— SHORT TASK —
Rewrite the items below, renaming every occurrence of "Where should I click to" to "Where do I click to" and leaving everything else unchanged.

Extracted items
— BEGIN —

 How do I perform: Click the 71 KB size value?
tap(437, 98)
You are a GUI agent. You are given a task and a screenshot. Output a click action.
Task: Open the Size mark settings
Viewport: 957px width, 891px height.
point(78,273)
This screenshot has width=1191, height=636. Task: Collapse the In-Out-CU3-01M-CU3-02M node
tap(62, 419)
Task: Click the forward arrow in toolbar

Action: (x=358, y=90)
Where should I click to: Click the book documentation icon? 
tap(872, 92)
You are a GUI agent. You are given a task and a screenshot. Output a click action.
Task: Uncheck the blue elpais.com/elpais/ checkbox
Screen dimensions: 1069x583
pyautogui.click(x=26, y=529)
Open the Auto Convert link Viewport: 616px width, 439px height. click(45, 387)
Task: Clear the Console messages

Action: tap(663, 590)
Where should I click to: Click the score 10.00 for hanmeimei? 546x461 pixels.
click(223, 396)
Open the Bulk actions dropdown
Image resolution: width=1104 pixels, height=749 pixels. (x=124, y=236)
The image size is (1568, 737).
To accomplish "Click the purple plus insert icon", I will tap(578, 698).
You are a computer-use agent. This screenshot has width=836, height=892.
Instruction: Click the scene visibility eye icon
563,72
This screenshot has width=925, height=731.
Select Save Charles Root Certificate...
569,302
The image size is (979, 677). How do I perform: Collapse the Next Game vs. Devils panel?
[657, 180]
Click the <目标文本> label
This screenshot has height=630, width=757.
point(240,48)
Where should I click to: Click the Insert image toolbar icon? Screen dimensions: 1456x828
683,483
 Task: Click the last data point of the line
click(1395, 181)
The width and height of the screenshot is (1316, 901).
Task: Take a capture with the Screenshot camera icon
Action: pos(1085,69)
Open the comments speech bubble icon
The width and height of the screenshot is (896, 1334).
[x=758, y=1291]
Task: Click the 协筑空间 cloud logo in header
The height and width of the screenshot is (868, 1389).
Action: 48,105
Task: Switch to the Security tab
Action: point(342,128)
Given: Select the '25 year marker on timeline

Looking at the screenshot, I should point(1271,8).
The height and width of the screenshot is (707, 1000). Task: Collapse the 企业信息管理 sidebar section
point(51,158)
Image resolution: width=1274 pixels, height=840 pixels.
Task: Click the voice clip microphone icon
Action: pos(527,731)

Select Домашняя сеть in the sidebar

— END —

— EXERCISE SOLUTION —
 How do I perform: Click the 71 KB size value?
tap(437, 98)
You are a GUI agent. You are given a task and a screenshot. Output a click action.
Task: Open the Size mark settings
Viewport: 957px width, 891px height.
point(78,273)
This screenshot has width=1191, height=636. Task: Collapse the In-Out-CU3-01M-CU3-02M node
tap(62, 419)
Task: Click the forward arrow in toolbar

Action: (x=358, y=90)
Where do I click to: Click the book documentation icon? 
tap(872, 92)
You are a GUI agent. You are given a task and a screenshot. Output a click action.
Task: Uncheck the blue elpais.com/elpais/ checkbox
Screen dimensions: 1069x583
pyautogui.click(x=26, y=529)
Open the Auto Convert link Viewport: 616px width, 439px height. click(45, 387)
Task: Clear the Console messages

Action: tap(663, 590)
Where do I click to: Click the score 10.00 for hanmeimei? 546x461 pixels.
click(223, 396)
Open the Bulk actions dropdown
Image resolution: width=1104 pixels, height=749 pixels. (x=124, y=236)
The image size is (1568, 737).
To accomplish "Click the purple plus insert icon", I will tap(578, 698).
You are a computer-use agent. This screenshot has width=836, height=892.
Instruction: Click the scene visibility eye icon
563,72
This screenshot has width=925, height=731.
Select Save Charles Root Certificate...
569,302
The image size is (979, 677). How do I perform: Collapse the Next Game vs. Devils panel?
[657, 180]
Click the <目标文本> label
This screenshot has height=630, width=757.
point(240,48)
Where do I click to: Click the Insert image toolbar icon? Screen dimensions: 1456x828
683,483
 Task: Click the last data point of the line
click(1395, 181)
The width and height of the screenshot is (1316, 901).
Task: Take a capture with the Screenshot camera icon
Action: pos(1085,69)
Open the comments speech bubble icon
The width and height of the screenshot is (896, 1334).
[x=758, y=1291]
Task: Click the 协筑空间 cloud logo in header
The height and width of the screenshot is (868, 1389).
Action: 48,105
Task: Switch to the Security tab
Action: point(342,128)
Given: Select the '25 year marker on timeline

Looking at the screenshot, I should point(1271,8).
The height and width of the screenshot is (707, 1000). Task: Collapse the 企业信息管理 sidebar section
point(51,158)
Image resolution: width=1274 pixels, height=840 pixels.
Task: Click the voice clip microphone icon
Action: pos(527,731)

Select Домашняя сеть in the sidebar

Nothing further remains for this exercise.